Злился на прокуроршу, считая ее виновницей всех своих бед…

Как ловко тогда Стасик в сторону отошел!

Чистый же его хорошо поспрашивал после суда, душевно. Чистый, он такой, умеет спрашивать правильно.

И по всему выходило, что тут реально недосмотр Стасика и чрезмерная активность девки. Горелый был настолько зол, что принял эту версию.

И очень она ему помогала все годы за решеткой.

Сладкая, вкусная месть гладкой дряни, забравшей шесть лет его жизни…

Он помнил ее совсем другой…

Он охренел, когда узнал ее поближе.

И все больше и больше охреневал.

Не карьеристка, а мать-одиночка, почему-то не пожелавшая давить на горе-папашу своей мелкой, как сделала бы любая порядочная сучка, а наоборот, умотавшая в ебеня без возможности возврата к прибыльной, вкусной профессии…

Не расчетливая дрянь, получавшая кайф от того, что засадила его когда-то, а просто прокурорша, честно выполнившая свой долг. Не ее вина, что он так подставился по-тупому, понадеявшись на бабки.

И бабки-то она не взяла, походу, иначе не жила бы в такой жопе.

А она жила.

И домик такой стремный, хоть и видно было, что старается, уют делает.

И начальство о ней только с восторгом в глазах. И совсем не потому, что она этому начальству под столом отсасывала, тут, в деревне, все вообще по-другому…

И мужики, водившие к ней в класс своих мелких, тоже только уважительно… Ни разу не была замечена за шашнями с кем-то из деревенских, не пыталась пристроить свою жопу получше.

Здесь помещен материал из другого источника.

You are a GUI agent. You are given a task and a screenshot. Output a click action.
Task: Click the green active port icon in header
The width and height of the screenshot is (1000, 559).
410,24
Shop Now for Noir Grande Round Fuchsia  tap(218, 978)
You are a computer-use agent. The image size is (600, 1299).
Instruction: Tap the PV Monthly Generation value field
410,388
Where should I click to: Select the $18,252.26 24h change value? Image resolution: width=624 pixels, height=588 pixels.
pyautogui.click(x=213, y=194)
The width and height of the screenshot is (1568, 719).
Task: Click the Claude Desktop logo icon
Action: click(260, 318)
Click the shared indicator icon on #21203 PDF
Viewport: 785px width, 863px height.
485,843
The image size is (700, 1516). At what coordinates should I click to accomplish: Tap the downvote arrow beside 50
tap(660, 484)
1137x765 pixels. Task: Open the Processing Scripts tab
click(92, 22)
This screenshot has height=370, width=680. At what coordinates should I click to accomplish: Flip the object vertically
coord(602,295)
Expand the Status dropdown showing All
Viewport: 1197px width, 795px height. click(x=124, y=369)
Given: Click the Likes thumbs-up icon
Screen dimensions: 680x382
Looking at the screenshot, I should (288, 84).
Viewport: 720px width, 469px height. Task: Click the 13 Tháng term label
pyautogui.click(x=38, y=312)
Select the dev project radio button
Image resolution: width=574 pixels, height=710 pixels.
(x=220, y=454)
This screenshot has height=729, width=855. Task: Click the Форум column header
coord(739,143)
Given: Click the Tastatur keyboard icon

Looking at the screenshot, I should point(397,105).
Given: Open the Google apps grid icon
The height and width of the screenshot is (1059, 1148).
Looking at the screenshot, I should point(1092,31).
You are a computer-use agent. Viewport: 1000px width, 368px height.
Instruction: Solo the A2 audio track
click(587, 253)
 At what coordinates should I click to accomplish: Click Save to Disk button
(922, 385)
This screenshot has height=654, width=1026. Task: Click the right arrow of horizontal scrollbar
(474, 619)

И девка у нее боевая такая…

Горелый пару раз встречался с ней на поселковой улице, усмехался на независимый, очень похожий на материнский, задранный нос и постоянный командирский тон, с которым она ватагу мелких пацанов гоняла. Та еще засранка вырастет. Почему-то ему хотелось, чтоб у него по двору тоже такая же бегала…

Захарка вырос, да так быстро… И после того, как жена смотала за границу, Горелый его толком и не видел, отец забрал внука и выдавал строго два раза в месяц…

И потому, глядя на светловолосую, нахальную до беспредела мелочь прокурорши, Горелый ловил себя на том, что в груди чего-то тянет, да так непонятно, по-особому…

Анализировать свои внутренние ощущения Горелому было не то, чтоб влом, просто банально некогда.

Но признаться самому себе, что боевая засранка прокурорши ему нравится именно своей наглостью беспредельной, обещавшей, что в будущем мелкая даст жару не только матери, но и тому придурку, который на нее позарится, Горелый вполне был способен.

С утра, когда Карина получила привет от бывшего, Горелый не стал забирать трубку, просто признавая за ней право первой выяснить ситуацию.

Ситуацию, которая и без того была яснее ясного.